Sportsmen across North Carolina flooded the woods earlier this month as the spring gobbler season opened, and many have enjoyed reasonable success. But as the season wanes, the gobblers have heard all the misplaced yelps and purrs and busted fidgety hunters, and they’re a lot more wary. It’s a time when guides like Karl Helmkamp of Albemarle Outfitters in the northeastern corner of the state really shine.   

Helmkamp and his customers hunt until the final day of the season, and he’s got some tips for getting a late-season gobbler in range of the business end of your shotgun.

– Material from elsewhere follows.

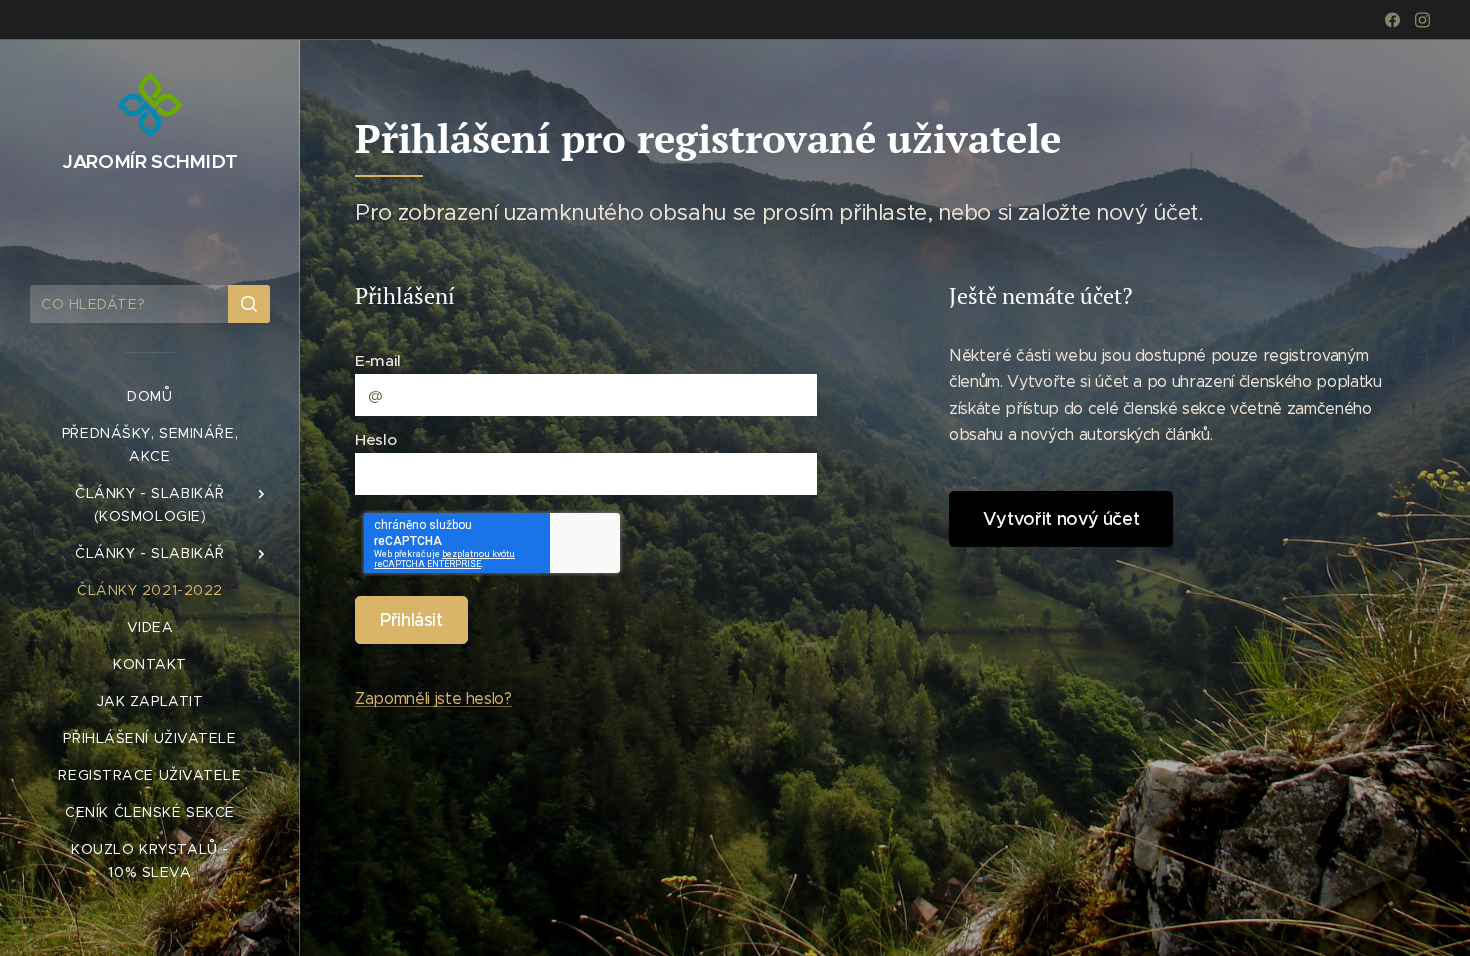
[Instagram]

Hunt the middle of the day. This is when most hunters leave the woods, and turkeys can move about without being spooked and hearing multiple calls. Helmkamp likes to blind call; when he gets a response, he goes after that turkey.

Don't forget Game Lands. Helmkamp said most public hunting areas get a lot of pressure the first week to 10 days of the season, and then many hunters believe they have been "shot up" and look elsewhere. The pressure drops substantially, and near the end of the season, hunting opportunities on these areas may be almost as good as during the first week.

Don't waste time on hung-up toms. Helmkamp said sometimes a tom will just hang up and refuse to come any closer. He said you can waste hours on one of these birds and never see them. When it is obvious a bird has hung up, ease out of that area, try not to spook it and make it more wary, then go look for another turkey.

Two toms together is a jackpot. This is the time to use your strutter decoy, according to Helmkamp, who said that toms running together later in the season will be competitive for hens; seeing a new tom will make them crazy. He likes to set the strutter decoy off a point and let turkeys discover it while lightly calling from in the brush near the decoy. He said this isn't as effective with a single tom, but is deadly when two are together late in the season.

Hunt with a buddy; take turns shooting and calling. This is a really effective tactic in areas where turkeys get a lot of pressure and the toms seem to hang up just out of range while looking over every twig or blade of grass for something that isn't right. He said the shooter finds an appropriate angle or sets up a ways in front of the caller. With his superior hearing, the tom pinpoints the call and comes to within range of the shooter while staying back and looking for the hen where he heard the call.

Turn the tables and only answer calls.  After a few weeks of mating, some toms develop the habit of staying in their roost tree and trying to call hens to them. When this happens, Helmkamp said to let the tom call a few times and then answer him. Then only answer the tom's call and only a couple more times. Once you have answered the tom a few times, get closer quietly and get your gun up and ready. If no hens come to the tom, he'll get jacked up and fly down looking for one. With so hens already on nests, the odds are good you might be the only hen answering him. When you go quiet, he can't stand it and will come looking. 

Make the tom think his hen has stalled.  Helmkamp said this is another version of getting the turkey excited and forcing him to come looking. It’s usually a good idea to try when he’s still on his roost. If you get him to answer your call from his roost, walk generally towards him for approximately 100 steps and call again. When he answers, walk at an angle, not directly toward him, for 60 or so steps and call again. Now go quiet and change the tactic and only answer when he calls. He thinks this hen was moving towards him and has suddenly stopped and he gets worried she has found something more interesting, like another gobbler. Most of the time he'll fly down to go look for her.